What is expected
Word for word, write out the entries that follow, omitting all pictures.

:: Provided records

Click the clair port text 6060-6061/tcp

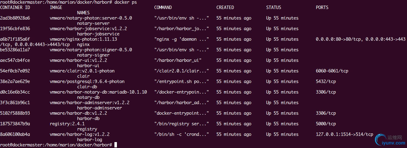[x=332, y=71]
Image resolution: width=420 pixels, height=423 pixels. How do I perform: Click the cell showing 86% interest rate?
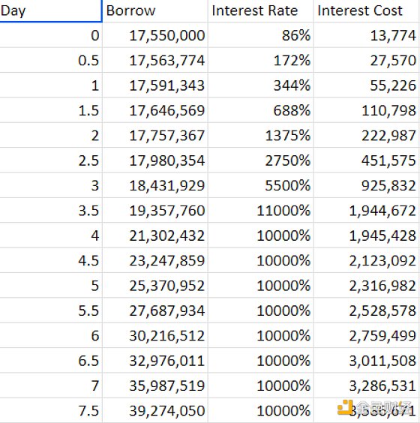260,35
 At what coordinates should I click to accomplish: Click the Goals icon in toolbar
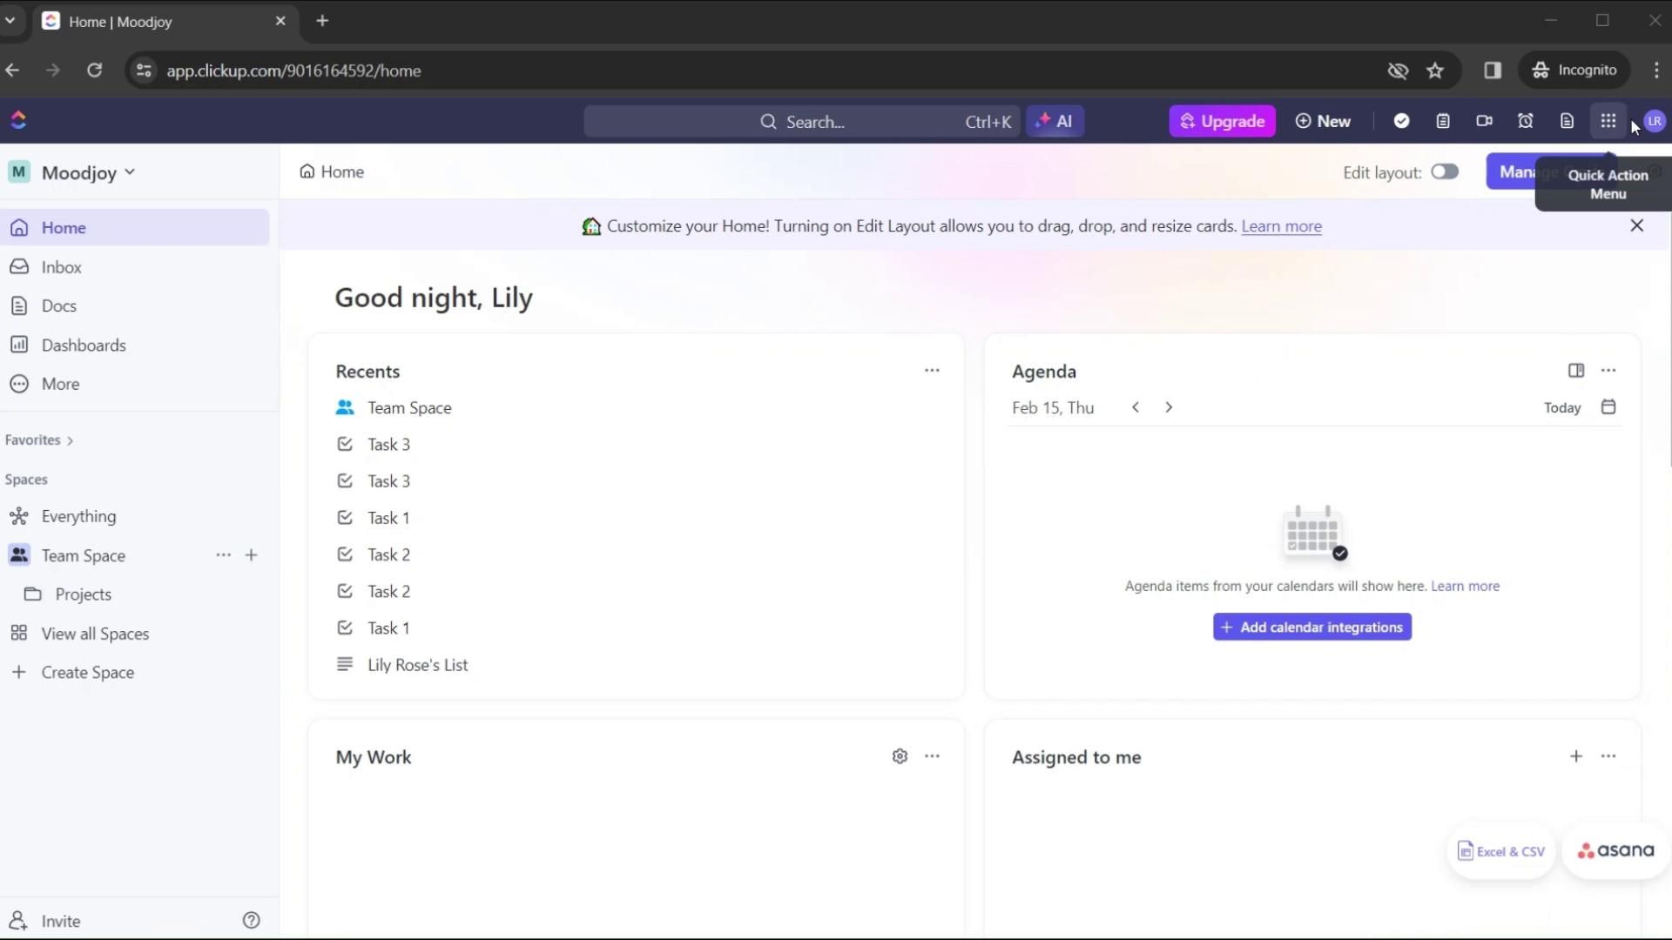[1403, 120]
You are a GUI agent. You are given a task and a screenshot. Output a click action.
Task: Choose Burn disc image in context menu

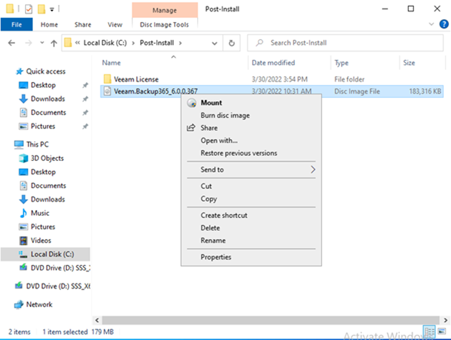225,115
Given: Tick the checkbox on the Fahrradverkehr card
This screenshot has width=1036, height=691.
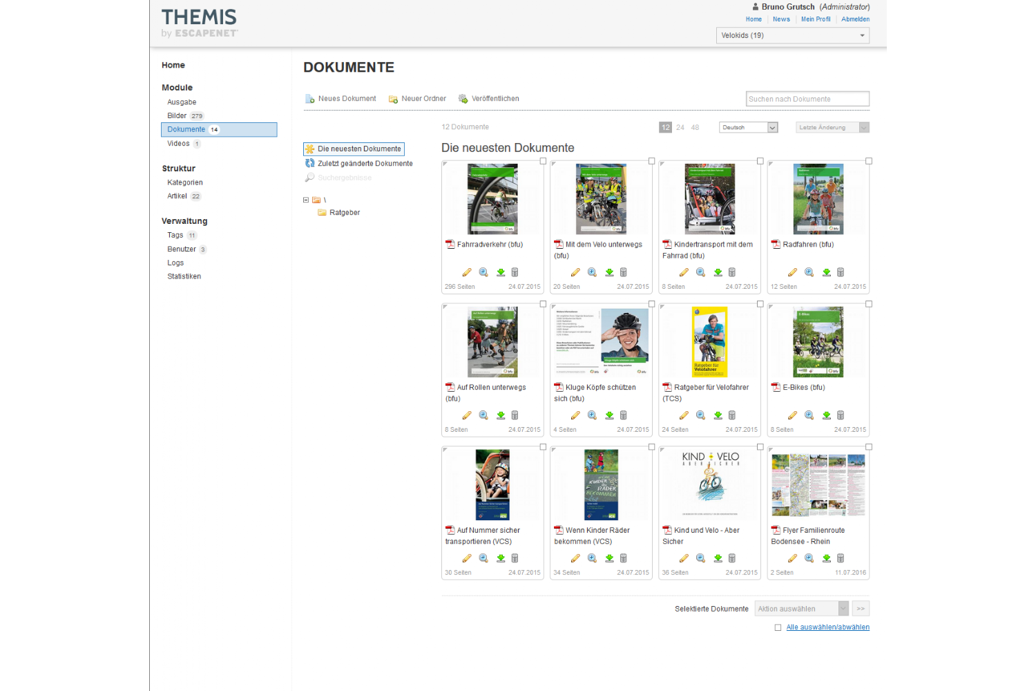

::::

Your response
Click the clair port text 6060-6061/tcp

[x=332, y=71]
Image resolution: width=420 pixels, height=423 pixels. How do I perform: Click the cell showing 86% interest rate?
260,35
 At what coordinates should I click to accomplish: Click the Goals icon in toolbar
[1403, 120]
You are a GUI agent. You are given a task and a screenshot. Output a click action.
Task: Choose Burn disc image in context menu

225,115
Given: Tick the checkbox on the Fahrradverkehr card
This screenshot has width=1036, height=691.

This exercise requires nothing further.